**Dataset excerpts**:

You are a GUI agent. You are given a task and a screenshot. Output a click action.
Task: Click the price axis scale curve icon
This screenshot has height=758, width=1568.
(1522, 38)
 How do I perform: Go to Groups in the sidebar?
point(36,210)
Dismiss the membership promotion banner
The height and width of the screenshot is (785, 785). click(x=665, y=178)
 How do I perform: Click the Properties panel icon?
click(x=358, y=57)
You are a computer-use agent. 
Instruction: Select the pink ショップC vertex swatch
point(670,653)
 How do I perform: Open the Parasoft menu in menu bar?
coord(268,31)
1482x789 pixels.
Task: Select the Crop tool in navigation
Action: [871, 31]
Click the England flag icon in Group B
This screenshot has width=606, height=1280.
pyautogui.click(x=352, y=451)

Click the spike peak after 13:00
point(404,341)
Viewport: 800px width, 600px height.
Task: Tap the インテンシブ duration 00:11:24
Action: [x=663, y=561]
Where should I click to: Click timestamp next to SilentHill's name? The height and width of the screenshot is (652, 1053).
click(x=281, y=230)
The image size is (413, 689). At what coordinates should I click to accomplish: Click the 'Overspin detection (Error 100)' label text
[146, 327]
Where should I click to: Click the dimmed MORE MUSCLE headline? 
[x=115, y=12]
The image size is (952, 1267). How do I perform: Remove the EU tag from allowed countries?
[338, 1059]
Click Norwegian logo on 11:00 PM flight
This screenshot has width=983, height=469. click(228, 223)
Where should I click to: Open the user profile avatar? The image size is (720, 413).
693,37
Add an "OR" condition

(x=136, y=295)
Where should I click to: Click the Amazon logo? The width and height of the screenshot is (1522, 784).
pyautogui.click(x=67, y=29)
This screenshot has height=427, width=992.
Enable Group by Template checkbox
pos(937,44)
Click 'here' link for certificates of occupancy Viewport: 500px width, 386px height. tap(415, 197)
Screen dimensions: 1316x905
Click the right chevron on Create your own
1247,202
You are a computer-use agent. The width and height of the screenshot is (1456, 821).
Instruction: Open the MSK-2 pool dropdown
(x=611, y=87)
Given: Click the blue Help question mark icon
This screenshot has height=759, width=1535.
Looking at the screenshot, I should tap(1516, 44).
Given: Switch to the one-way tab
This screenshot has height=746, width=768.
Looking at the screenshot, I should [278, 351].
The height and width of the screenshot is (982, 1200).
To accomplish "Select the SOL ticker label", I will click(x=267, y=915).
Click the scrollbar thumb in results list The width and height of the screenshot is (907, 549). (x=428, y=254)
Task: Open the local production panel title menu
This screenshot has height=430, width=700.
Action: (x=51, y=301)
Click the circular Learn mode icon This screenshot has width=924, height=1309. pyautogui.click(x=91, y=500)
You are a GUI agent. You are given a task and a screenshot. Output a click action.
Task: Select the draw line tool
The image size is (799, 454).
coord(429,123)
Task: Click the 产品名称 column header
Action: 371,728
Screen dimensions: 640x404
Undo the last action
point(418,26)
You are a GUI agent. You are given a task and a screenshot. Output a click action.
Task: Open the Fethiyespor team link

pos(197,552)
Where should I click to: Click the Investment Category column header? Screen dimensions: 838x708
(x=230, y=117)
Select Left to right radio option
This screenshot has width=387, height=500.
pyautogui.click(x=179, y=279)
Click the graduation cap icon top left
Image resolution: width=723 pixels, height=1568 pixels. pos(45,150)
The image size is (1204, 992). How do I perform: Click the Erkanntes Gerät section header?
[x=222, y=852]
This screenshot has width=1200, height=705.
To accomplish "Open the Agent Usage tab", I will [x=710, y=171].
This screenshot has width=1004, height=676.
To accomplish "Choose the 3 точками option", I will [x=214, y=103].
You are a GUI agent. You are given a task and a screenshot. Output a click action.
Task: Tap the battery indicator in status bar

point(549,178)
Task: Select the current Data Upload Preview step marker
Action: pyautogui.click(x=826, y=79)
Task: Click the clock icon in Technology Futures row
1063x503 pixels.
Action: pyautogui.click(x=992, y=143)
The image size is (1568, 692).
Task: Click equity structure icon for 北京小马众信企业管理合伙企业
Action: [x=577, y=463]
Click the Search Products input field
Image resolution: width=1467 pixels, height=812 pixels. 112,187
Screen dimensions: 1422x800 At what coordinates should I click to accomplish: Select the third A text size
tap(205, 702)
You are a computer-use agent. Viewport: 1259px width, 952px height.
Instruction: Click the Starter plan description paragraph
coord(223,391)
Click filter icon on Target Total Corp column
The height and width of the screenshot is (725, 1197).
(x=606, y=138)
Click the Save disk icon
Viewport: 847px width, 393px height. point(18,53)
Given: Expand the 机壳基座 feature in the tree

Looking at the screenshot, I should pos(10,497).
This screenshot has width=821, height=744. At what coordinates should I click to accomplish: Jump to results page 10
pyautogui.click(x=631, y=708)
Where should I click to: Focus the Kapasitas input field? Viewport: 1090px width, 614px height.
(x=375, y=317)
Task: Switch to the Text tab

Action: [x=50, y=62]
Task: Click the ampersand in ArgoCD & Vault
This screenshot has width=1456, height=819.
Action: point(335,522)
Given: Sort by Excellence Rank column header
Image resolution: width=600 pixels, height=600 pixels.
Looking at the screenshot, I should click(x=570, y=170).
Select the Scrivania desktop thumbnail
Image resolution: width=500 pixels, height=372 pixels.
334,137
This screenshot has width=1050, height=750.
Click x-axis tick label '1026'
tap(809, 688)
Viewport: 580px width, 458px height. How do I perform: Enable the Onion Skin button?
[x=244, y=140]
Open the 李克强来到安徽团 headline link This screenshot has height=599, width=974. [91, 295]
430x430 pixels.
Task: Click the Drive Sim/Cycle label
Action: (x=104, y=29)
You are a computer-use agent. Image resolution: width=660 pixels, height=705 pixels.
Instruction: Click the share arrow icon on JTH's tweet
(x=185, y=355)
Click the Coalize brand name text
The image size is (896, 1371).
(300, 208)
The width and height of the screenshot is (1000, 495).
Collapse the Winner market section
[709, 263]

**Aim of the task**: Every line of the listing that includes the word "will" forms the answer.

**The answer**:
To accomplish "Select the SOL ticker label", I will click(x=267, y=915).
To accomplish "Open the Agent Usage tab", I will [x=710, y=171].
To accomplish "Choose the 3 точками option", I will [x=214, y=103].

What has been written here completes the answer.